YOUR OBJECTIVE:
Every line of the entries with the word "input" in it should be shown.

Saved data entries:

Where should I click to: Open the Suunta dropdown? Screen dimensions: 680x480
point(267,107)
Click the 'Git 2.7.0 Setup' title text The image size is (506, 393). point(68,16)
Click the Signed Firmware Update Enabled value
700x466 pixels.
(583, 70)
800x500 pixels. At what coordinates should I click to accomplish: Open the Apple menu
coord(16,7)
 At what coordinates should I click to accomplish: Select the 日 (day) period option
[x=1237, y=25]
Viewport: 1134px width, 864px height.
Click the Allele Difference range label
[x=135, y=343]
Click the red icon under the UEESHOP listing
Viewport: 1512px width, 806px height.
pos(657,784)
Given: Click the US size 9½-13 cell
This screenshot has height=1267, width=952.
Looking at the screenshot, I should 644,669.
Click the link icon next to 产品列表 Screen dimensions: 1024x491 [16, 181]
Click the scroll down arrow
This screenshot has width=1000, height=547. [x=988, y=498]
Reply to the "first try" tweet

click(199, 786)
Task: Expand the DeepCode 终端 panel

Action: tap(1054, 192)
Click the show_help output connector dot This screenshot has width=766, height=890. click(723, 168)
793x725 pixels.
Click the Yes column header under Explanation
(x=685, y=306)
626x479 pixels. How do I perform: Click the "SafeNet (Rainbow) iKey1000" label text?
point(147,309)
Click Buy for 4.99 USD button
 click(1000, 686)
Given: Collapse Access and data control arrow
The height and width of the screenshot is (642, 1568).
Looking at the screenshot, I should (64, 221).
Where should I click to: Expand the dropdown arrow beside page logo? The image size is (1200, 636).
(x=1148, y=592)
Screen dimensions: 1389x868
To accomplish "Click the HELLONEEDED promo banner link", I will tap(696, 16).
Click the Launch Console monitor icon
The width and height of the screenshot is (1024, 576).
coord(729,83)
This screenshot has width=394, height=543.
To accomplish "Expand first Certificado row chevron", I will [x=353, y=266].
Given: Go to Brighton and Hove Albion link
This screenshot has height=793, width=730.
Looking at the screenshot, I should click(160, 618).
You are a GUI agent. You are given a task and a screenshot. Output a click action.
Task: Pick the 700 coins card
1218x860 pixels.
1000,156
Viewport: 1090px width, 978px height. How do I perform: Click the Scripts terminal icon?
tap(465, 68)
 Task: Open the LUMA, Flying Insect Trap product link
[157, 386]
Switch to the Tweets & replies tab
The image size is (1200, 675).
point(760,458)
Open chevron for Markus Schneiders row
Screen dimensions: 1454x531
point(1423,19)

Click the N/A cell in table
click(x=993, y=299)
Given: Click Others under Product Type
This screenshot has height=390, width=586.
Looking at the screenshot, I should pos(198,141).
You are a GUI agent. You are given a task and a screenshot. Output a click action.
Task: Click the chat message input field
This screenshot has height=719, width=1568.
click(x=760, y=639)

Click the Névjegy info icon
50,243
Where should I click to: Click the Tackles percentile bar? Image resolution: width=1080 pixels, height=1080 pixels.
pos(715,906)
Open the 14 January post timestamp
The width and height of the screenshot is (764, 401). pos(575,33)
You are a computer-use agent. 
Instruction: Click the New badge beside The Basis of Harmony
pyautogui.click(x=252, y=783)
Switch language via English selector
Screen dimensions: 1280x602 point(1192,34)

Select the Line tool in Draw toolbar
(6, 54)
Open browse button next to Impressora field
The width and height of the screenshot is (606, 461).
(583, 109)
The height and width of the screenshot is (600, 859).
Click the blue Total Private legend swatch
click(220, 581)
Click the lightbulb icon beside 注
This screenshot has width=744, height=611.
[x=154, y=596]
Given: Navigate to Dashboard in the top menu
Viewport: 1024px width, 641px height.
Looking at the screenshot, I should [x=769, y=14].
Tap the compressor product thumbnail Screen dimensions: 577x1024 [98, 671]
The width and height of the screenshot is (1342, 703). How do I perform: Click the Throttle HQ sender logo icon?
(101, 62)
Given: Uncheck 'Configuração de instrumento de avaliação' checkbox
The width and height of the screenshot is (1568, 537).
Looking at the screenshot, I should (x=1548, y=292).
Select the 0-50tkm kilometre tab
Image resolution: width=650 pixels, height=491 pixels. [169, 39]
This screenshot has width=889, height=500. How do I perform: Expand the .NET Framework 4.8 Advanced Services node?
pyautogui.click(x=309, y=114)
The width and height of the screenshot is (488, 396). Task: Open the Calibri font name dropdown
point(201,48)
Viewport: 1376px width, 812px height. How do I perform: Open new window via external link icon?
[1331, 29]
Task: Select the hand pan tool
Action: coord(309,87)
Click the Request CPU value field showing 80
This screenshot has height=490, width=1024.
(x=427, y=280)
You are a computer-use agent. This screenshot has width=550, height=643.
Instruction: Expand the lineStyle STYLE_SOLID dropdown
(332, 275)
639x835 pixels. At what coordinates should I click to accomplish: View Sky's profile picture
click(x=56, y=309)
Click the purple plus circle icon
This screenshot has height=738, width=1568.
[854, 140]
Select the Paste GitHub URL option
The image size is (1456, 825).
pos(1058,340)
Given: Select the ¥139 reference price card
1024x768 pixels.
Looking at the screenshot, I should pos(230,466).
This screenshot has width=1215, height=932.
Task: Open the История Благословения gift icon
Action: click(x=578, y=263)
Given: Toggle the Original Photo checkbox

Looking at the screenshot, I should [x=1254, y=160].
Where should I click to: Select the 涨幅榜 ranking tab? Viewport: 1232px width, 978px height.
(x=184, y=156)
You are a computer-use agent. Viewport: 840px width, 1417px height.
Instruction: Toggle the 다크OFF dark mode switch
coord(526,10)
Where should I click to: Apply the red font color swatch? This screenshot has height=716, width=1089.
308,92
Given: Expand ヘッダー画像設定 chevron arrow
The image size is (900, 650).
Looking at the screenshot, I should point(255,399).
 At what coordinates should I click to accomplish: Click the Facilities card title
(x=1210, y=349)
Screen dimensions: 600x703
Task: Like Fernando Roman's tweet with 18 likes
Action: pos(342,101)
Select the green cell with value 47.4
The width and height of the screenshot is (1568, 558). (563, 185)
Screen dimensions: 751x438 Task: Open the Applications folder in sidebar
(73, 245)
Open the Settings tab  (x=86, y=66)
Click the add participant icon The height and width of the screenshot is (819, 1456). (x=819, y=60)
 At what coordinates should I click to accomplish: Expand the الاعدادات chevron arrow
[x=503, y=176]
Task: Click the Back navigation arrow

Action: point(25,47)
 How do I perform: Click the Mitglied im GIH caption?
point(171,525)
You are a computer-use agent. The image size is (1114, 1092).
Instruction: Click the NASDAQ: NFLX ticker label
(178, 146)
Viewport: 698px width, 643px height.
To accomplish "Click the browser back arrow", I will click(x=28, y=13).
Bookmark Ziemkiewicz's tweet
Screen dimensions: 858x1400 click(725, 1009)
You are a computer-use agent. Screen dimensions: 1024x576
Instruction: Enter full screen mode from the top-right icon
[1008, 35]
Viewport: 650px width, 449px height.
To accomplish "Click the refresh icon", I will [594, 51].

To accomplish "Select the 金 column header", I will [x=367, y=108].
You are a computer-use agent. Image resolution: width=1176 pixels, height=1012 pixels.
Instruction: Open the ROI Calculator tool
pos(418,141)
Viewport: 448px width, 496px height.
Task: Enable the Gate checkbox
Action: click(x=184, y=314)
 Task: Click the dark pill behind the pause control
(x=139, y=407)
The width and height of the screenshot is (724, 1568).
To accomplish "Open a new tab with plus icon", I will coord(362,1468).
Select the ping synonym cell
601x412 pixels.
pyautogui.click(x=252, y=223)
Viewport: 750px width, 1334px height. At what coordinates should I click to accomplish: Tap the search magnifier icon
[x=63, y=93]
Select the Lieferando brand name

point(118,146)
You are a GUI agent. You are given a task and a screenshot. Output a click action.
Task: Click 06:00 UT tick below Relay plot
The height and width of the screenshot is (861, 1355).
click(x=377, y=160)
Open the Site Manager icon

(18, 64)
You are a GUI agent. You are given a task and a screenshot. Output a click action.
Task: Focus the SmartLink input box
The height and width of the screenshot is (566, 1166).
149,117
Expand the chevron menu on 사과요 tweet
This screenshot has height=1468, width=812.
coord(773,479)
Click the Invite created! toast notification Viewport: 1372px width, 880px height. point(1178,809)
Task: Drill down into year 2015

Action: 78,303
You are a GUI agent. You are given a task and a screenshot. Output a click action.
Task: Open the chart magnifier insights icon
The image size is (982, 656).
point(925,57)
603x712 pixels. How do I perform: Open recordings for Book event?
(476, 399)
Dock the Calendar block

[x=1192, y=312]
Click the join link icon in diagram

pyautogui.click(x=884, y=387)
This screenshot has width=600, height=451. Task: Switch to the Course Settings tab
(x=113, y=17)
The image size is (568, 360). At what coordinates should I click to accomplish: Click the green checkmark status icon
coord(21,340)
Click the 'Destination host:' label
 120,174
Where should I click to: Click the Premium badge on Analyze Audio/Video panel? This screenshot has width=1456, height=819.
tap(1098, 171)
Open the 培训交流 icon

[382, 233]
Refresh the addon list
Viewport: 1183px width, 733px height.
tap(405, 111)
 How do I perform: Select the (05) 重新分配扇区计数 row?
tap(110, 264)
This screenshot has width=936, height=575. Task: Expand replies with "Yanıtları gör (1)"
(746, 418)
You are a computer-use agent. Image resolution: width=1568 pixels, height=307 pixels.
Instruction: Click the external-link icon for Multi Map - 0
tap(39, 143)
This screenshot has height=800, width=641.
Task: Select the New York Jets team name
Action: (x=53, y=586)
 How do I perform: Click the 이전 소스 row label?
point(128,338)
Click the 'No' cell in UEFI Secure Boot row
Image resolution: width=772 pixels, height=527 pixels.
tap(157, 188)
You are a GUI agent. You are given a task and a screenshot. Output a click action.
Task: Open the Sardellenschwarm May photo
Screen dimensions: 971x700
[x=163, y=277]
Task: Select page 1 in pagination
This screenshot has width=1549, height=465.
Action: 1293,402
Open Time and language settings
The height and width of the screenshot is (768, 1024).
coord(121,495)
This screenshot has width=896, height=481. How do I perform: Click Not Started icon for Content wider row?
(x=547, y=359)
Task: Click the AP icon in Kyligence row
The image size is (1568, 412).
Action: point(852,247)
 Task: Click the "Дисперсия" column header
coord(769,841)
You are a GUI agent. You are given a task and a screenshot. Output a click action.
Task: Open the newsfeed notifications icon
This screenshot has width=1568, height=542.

OUTPUT BELOW:
Task: Click the chat message input field
Task: Focus the SmartLink input box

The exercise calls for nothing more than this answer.